Create a pacing graph with Google Sheets

Photo by Jonathan Chng on Unsplash
Example of a simple cumulative sum graph with totals by the day of the month graphed for the previous 90 days

As an operator, how many times do you get asked: “how are we doing this month vs last month? (Or vs. some previous month). Probably a lot.

Whether you are comparing sales performance among reps, tracking the pacing of a metric by the historical day of the month, or just want to see how you are doing, cumulative sum graphs are the data visualization that you want to build to get more insight into how series data changes over time.

What’s a cumulative sum graph?

A cumulative sum graph adds up the column values of a series by row. In an example data set like the one below, this means that on September 1, the team saw 104 leads and then saw and additional 89 leads on September 2, meaning the cumulative total of leads for the team was 193 on September 2.

Building the graph in this way lets us compare different time periods (in this case, the day of the month by a month-over-month comparison) visually to see the changes in pace represented by the slope and the intercept. Said differently, that means that a better initial pace through the month will appear both steeper (up and to the right) and at a higher reference point overall.

Cumulative sum graphs display velocity and performance, which is key for any operations team to view.

How do you build this graph in Google Sheets?

First, you need a time series data set representing the information you’d like to display. I used a version of this lead arrival data set and added a random date in the last 90 days to establish a baseline. If you’d like to follow along, make a copy of the data here.

Next, you’ll need to pivot the data to achieve the rows and columns for the data. Transform the arrival date of the lead in the original data set (column B) as follows:

  • Use =Day(B2) to get the ordinal day of the month

  • Use =Month(B2) to get the ordinal month

Now you can pivot this information, selecting Day as the row, Month as the column, and the ID value of your lead (anything that’s unique) as the value for counting.

The resulting pivot table looks like this:

Google Sheets is missing something

You might have noticed a problem with this pivot table. There isn’t a straightforward way to create a cumulativeSum function (you can use tricks like this, but it’s not simple).

The pivot table gives you the count for that date, but not the cumulative count for the month where the count for day 1 is added to the count for day 2 and so on. This means you will need to create a parallel helper table to drive your visualization.

Here’s how to do that:

  1. Copy the columns and rows of the pivot table to an adjacent set of columns so that you have the shell of the same pivot table

  2. Start with the cell for the first month, day 1 and reference the pivot table’s cell for month 1, day 1, e.g. something like =B3

  3. Move your cursor down one row to Month 1, Day 2 and create a formula to add the total from the cell above to the day total for day 2 created in the pivot table, or something like =B4+I3 where B4 is the total number of leads counted in the pivot table for day 2 and i3 is the cell for your new table in the row above

  4. Now copy this formula all the way down your row

  5. Now copy the column’s formulas to the right for as many months are in your data set

  6. Touch up the column headers to match the month name, e.g. replace 8 with “Aug”. You can use =TEXT(DATE(2023, C2, 1), "mmm") as a shorthand to take the month number and format it as a short month name

Great! Now you have a data set that you can visualize for a month-over-month comparison.

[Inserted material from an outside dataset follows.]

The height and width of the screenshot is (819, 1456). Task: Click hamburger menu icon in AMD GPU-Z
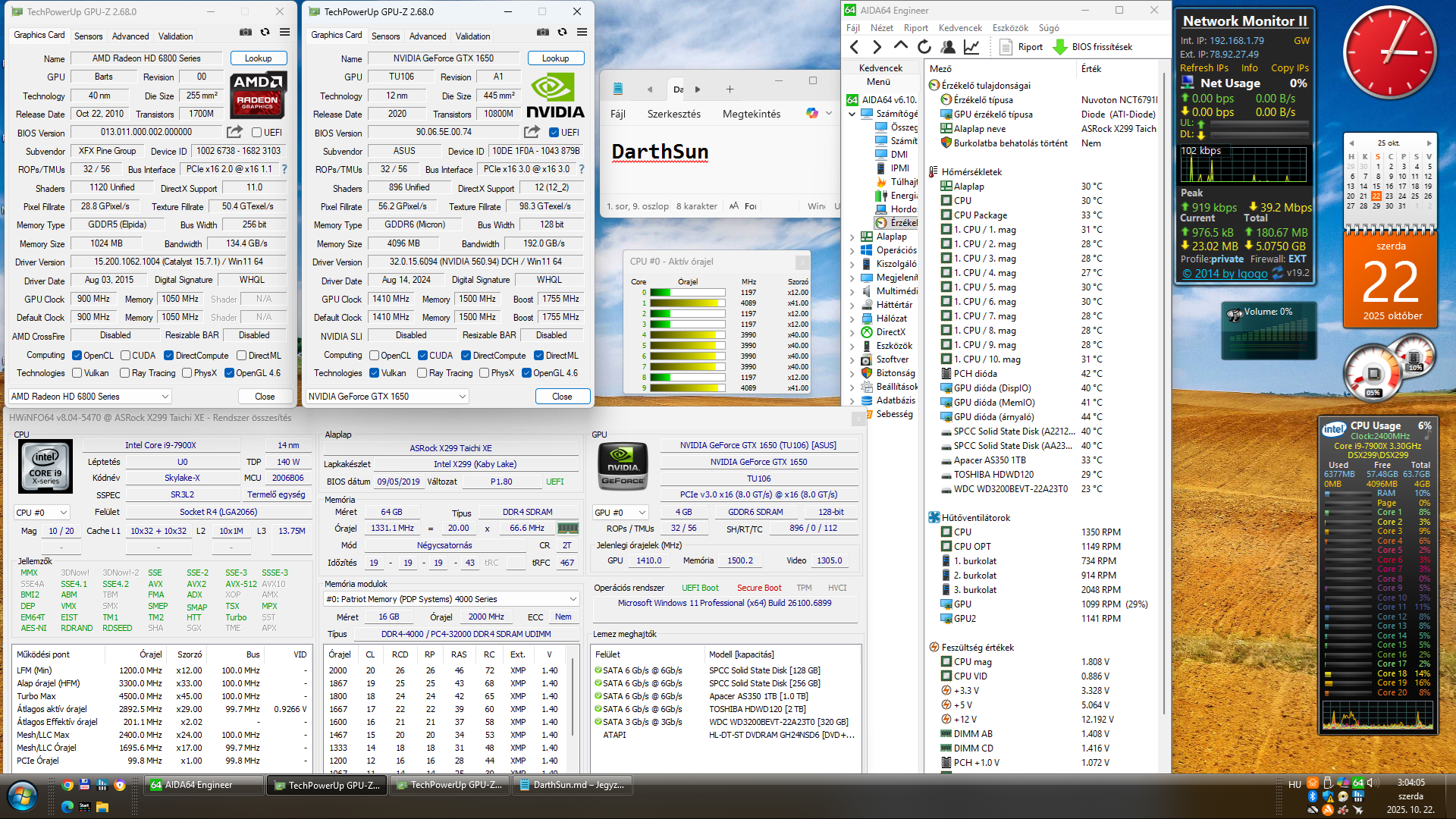coord(284,32)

Creating the graph in Google Sheets

Highlight the rows and columns in your new graph, select the ribbon option to Insert Chart, and you’re off and running!

Style your graph, rename the title, and you’re ready to share this with your team.

If you configure a reverse ETL automation to push the data into Google Sheets, you’ve now built a dashboard for your team to review progress month over month. Add filters on your original data set or on the data viz to constrain the date range, and your team will thank you!

What’s the takeaway? Cumulative sum graphs are a powerful method to compare time series among like groups and periods. Use them to measure rep performance, historical performance against goal, or other time-based measures. Once you get the hang of it in Google Sheets, you’ll be able to build this data structure elsewhere.